*Your task:*
Can you repeat, word for word, the lines of the data below, from the line containing "Where should I click to: Click the VS" through the line containing "Action: (130, 724)", including both of those lines?

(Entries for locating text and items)
----------------
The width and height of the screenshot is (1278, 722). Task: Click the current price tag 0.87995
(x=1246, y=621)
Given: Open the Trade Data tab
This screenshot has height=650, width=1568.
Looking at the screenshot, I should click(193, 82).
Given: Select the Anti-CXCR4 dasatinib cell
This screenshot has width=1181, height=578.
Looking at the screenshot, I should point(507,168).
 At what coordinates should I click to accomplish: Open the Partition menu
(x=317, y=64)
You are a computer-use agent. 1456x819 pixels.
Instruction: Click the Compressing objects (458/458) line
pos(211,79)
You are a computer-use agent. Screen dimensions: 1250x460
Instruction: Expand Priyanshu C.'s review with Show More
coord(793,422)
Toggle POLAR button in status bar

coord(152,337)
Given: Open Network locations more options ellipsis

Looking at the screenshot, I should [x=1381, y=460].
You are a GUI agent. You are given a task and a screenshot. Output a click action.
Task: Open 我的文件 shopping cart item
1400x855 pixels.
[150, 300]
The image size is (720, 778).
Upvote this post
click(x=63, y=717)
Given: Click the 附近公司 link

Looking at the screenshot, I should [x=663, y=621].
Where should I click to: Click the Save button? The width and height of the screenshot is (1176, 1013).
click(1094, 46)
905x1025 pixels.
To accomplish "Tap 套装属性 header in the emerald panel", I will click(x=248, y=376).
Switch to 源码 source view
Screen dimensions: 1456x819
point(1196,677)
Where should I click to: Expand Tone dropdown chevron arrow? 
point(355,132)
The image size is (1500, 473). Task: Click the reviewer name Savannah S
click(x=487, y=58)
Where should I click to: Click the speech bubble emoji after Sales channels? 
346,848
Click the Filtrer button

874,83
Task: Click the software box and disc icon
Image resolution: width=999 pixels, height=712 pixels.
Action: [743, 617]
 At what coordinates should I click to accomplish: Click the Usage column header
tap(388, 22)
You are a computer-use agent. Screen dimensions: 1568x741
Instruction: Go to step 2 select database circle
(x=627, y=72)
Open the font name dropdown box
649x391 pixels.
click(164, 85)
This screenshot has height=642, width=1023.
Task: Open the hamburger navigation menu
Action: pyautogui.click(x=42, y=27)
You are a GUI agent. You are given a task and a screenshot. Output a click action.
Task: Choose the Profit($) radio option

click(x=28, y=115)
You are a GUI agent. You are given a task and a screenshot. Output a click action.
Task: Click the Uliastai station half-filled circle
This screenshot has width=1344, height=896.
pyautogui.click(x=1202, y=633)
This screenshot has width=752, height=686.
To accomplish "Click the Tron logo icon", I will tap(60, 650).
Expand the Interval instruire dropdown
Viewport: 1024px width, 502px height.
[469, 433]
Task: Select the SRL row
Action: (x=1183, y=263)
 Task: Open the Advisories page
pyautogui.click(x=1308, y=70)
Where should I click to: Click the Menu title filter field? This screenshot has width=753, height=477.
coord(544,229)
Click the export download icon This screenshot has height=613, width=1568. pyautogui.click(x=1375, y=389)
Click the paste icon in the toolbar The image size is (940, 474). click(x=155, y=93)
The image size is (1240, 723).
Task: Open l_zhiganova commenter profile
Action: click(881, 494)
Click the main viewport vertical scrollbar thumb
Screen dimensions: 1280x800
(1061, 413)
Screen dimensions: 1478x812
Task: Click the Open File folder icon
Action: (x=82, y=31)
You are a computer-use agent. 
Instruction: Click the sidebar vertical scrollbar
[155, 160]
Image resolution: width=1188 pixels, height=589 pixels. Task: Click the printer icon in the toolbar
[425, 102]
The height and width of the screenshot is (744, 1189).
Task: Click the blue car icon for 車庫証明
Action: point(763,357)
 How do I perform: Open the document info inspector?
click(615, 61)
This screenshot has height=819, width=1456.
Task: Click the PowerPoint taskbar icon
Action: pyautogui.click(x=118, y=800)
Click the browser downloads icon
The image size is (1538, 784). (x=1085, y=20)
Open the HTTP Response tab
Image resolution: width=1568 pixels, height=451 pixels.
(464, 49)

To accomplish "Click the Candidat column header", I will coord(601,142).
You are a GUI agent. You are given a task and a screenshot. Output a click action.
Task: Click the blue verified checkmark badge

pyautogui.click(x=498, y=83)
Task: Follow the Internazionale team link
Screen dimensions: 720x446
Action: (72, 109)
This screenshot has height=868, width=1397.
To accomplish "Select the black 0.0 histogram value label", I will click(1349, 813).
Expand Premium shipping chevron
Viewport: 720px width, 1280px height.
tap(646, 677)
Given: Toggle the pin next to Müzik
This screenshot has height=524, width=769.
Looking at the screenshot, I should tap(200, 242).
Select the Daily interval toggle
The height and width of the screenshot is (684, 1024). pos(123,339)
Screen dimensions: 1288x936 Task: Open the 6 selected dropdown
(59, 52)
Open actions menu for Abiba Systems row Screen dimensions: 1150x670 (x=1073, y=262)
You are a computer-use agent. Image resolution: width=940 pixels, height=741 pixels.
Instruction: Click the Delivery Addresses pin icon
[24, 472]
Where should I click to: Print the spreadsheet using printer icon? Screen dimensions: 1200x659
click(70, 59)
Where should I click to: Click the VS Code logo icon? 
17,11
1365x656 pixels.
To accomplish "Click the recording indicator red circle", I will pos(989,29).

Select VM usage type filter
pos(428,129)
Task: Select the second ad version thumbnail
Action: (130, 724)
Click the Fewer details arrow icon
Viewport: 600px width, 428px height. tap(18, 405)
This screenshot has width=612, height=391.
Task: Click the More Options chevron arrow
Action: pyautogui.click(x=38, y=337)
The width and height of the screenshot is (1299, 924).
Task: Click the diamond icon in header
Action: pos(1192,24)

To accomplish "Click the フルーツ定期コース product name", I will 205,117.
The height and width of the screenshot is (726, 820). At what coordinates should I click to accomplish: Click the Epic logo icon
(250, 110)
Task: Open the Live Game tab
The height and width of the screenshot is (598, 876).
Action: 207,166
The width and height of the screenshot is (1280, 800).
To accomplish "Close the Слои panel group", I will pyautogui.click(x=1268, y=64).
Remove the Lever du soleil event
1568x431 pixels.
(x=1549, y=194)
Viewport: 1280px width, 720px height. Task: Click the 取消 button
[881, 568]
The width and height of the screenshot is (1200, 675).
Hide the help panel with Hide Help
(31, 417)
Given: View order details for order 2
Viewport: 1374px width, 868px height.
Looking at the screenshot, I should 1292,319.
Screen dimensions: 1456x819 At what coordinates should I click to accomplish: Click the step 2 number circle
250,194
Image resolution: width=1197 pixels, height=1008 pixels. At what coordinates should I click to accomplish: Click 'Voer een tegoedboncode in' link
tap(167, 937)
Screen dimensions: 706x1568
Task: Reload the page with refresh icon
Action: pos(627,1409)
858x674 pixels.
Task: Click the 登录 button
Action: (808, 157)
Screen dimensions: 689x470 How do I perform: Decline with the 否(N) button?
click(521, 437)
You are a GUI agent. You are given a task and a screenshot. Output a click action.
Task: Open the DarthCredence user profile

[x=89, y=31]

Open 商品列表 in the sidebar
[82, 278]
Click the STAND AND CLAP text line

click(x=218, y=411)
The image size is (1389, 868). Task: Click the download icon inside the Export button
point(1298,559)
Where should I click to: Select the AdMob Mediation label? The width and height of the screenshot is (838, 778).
----------------
*Solution for this problem:*
Where should I click to: Click the VS Code logo icon? 
17,11
1365x656 pixels.
To accomplish "Click the recording indicator red circle", I will pos(989,29).

Select VM usage type filter
pos(428,129)
Task: Select the second ad version thumbnail
Action: (130, 724)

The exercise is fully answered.